A multi-sport star, he doubts he will protest during a York Country Day basketball game this season, even though he said he still is bothered by racial injustices.
“It’s not the right platform,” Ray said. “It doesn’t change anything. What are you doing? You’re putting a target on your back and the backs of your teammates. After considering it, I felt it was selfish to put myself and teammates at stake.”
Powell continued to kneel during the anthem this week. After cheering during a junior varsity game Tuesday at Red Lion, she donned Northeastern warmup gear and knelt during the national anthem before the varsity game.
Northeastern released a statement about the protest.

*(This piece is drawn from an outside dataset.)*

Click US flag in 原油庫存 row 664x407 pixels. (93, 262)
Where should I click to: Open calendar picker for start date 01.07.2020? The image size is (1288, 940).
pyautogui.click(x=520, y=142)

After Ray voiced his approval for a protest, York County Tech played the national anthem at football games before players took the field.
“That's an administration thing, and a lot of schools are doing it to avoid the problems,” York County Tech head coach Charlie Troxell said during the season. “[It] depends on how you want to interpret the Constitution and the Supreme Court, how far kids’ rights go. Kids’ rights in a school can be somewhat limited because they are in a school."
Barring a student-athlete from protesting during the national anthem could be difficult, considering certain religions preach against flag celebrations.
“The basic rule is that the school can only prohibit conduct if it negatively affects the school’s ability to educate,” said Melissa Melewsky, media law counsel at the Pennsylvania NewsMedia Association. “The coaches might make suggestions, but I don’t think the school administration can make any rule that restricts them from sitting out the anthem.”
Coaches used discussions on protests as teaching moments.
“I made the statement that it might not be the best mechanism to make a political statement,” Reichart said. “Friday night football is not a big enough venue to voice this concern. ... One player asked me what would happen if one of them kneeled, and I just said that I do not feel that exercising one’s right to do that would be in the right venue.
“Adolescents have a lot of thought and creativity,” Reichart continued. “I don’t want the issue to be trivialized. I’m interested and am here to discuss it with them. The biggest takeaway is that they should make their own decision, not just emulate what others do on television.”
Building individuals, not robots
Schools must balance individual expression with putting the team first.
“If any kid ends up kneeling or something, they have every right to do it, and I respect that right as long as it doesn’t become a distraction for my team,” Central York football coach Josh Oswalt said during football season.
The proactive work of the coaching staff is key, said West York's Hawkins. It can turn an individual expression into a team expression.
“As a coach, it’s all about how you introduce it to your team and notify them how it’s going to be perceived by the team,” Hawkins said. "You can have your own spin on it, so it’s on the coach to talk to their players.”
Even in after-school athletics, some coaches say education should be the No. 1 concern.
"You want the kids to think about their society. That’s good,” South Western football coach Damian Poalucci said during the season. “You want them thinking and not just accepting everything they’re told. That’s what we do with football, and it’s part of growing up.”
As a Navy veteran, Hawkins said he has his own opinion about anthem protests, and he wants students to develop their own opinions, too.
“We don’t want robots,” Hawkins said.
The key is to build a strong foundation for students to lean on.
“We need to let students figure out who they are before they leave these four walls,” Hawkins said. “If they establish themselves within these four walls they can find guidance, a support staff, and faculty and coaches that can steer them.”